The fight to require cell phone companies to post the level of radiowave energy coming out of their products
GREEN CITY In the wake of recent studies suggesting that extensive cell phone use might be linked to some types of cancer, consumer advocates are pushing to require phone companies to publicize the level of radiation their devices emit.
It seems like a simple idea. If fast-food restaurants are required to post the calories and fat content of their junk food, why shouldn't cell phone companies post the level of radiowave energy coming out of their products? But it's proving to be a tough fight — in part because the scientific studies are so complex, and also because the industry is fighting furiously against disclosure rules.
The California State Senate narrowly rejected June 4 a bill by Sen. Mark Leno (D-SF) that would have taken a modest step toward better disclosure. Leno's measure, SB 1212, would have mandated that manufacturers and phone providers disclose radiation levels, or specific absorption rate (SAR), on their Internet websites and online user manuals. They would also be required to state the maximum allowable SAR value, and what it means.
"The federal government has set a standard for this type of radiation and already requires reporting," Leno told us, "At the very least, consumers should have the right to know about the relative risks of the products they're buying."

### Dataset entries
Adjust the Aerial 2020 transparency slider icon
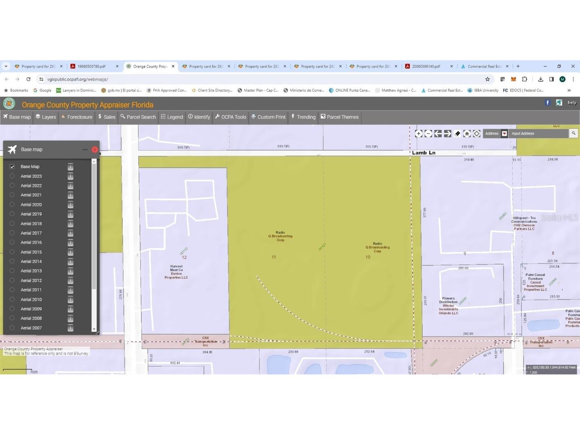 point(70,205)
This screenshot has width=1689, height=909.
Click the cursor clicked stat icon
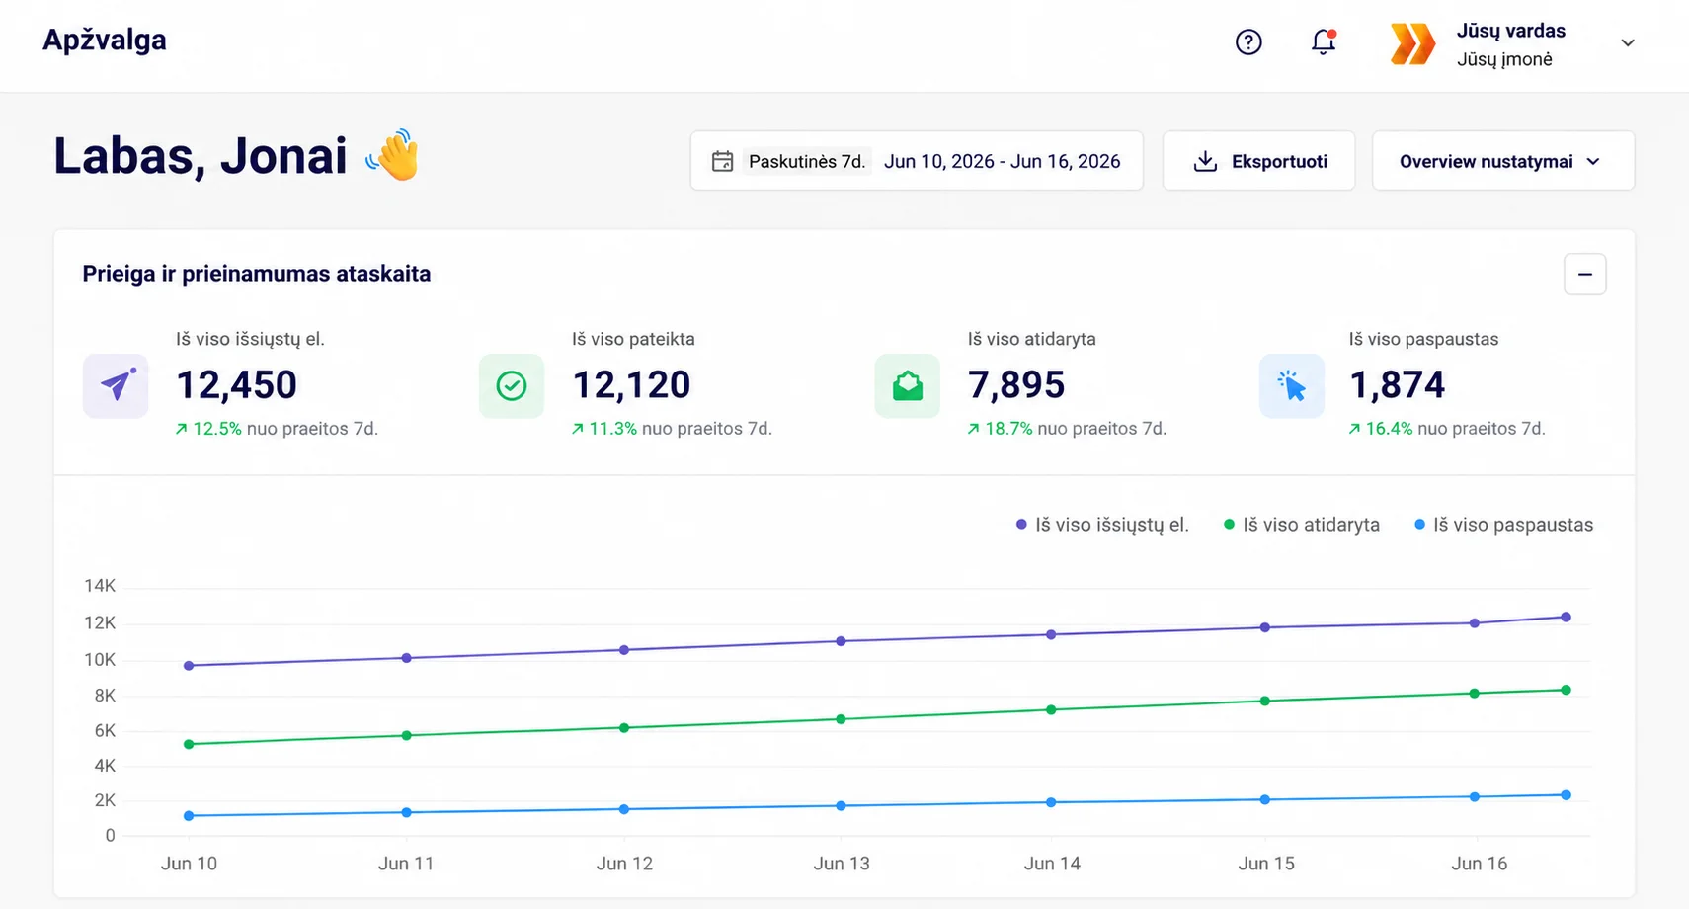tap(1292, 386)
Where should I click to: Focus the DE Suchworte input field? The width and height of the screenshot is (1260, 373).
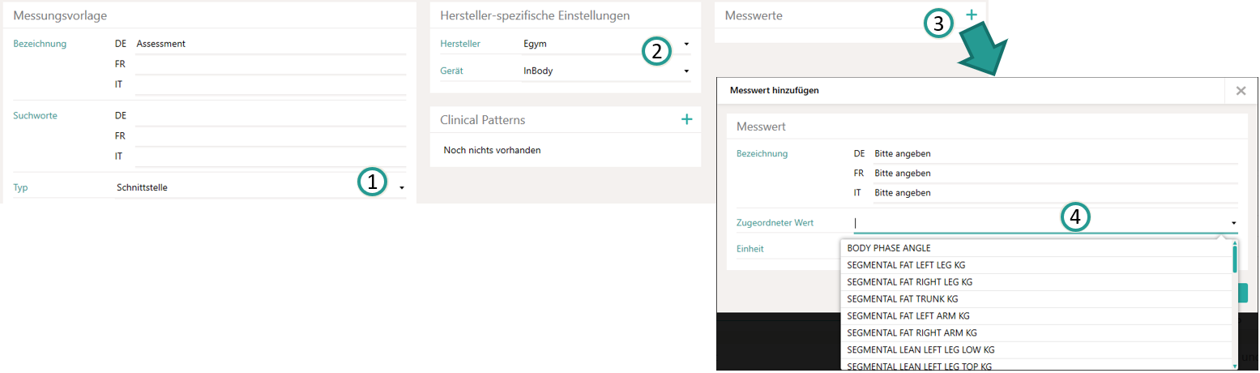(271, 115)
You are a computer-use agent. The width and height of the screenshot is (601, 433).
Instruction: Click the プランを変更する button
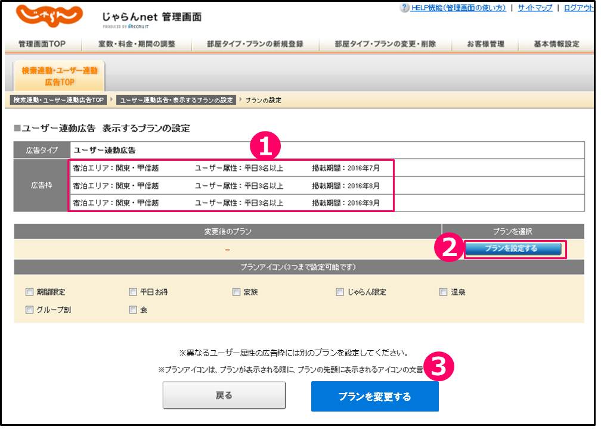(x=374, y=397)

### REQUIRED ACTION 1
Answer these questions from the article on cell phone radiation disclosure.
(a) What did the California State Senate narrowly reject on June 4?
(b) What does the abbreviation SAR stand for?
(c) What two reasons does the article give for why the fight is proving tough?
### REQUIRED ACTION 2
Extend the article on cell phone radiation disclosure, starting after its last paragraph.

### RESPONSE 1
(a) It rejected SB 1212, a bill by Sen. Mark Leno (D-SF) that would have required manufacturers and phone providers to disclose radiation levels.
(b) SAR stands for specific absorption rate.
(c) The scientific studies are very complex, and the industry is fighting furiously against disclosure rules.

### RESPONSE 2
There's a similar measure in the works in San Francisco. On May 24, the Board of Supervisors City Operations and Neighborhood Services Committee passed Mayor Gavin Newsom's plan to require retailers in the city to reveal the amount of radiation released by cell phones. That would make San Francisco the only city in the United States mandating that retailers acknowledge radiation information.
The most recent and largest study focusing on cell phone radiation, the Interphone Study, was released this year. Conducted by 21 scientists in 12 participating countries, the study looked at the long-term risks of certain brain cancers.
The results are mixed. The study found some results of increased risks of tumors, although the authors could not agree on how to interpret the data.
The researchers surveyed 5,000 brain cancer patients, and found that people who were "heavy" cell-phone users (defined as using the phone 30 minutes or more a day) had a slightly higher risk of some kinds of cancer. But, as an Environmental Working Group analysis of the study noted, "most of the people involved ... used their cell phones much less than is common today."
Cell phones emit radiowaves through their antennas, which in newer models are often embedded in the phone itself. The closer the distance from the antenna to a person's head, the more exposed he or she is to radio frequency energy.
However, as the distance between the antenna and a person's body increases, the amount of radio frequency energy decreases rapidly. Consumers who keep their phones away from their body while doing activities such as texting are absorbing less radio frequency energy.
The Federal Communications Commission has set a safety level for a phone's SAR — a measure of radiation energy — at 1.6 watts per kilogram of body mass. All cell phone manufacturers must produce phones at or below this level.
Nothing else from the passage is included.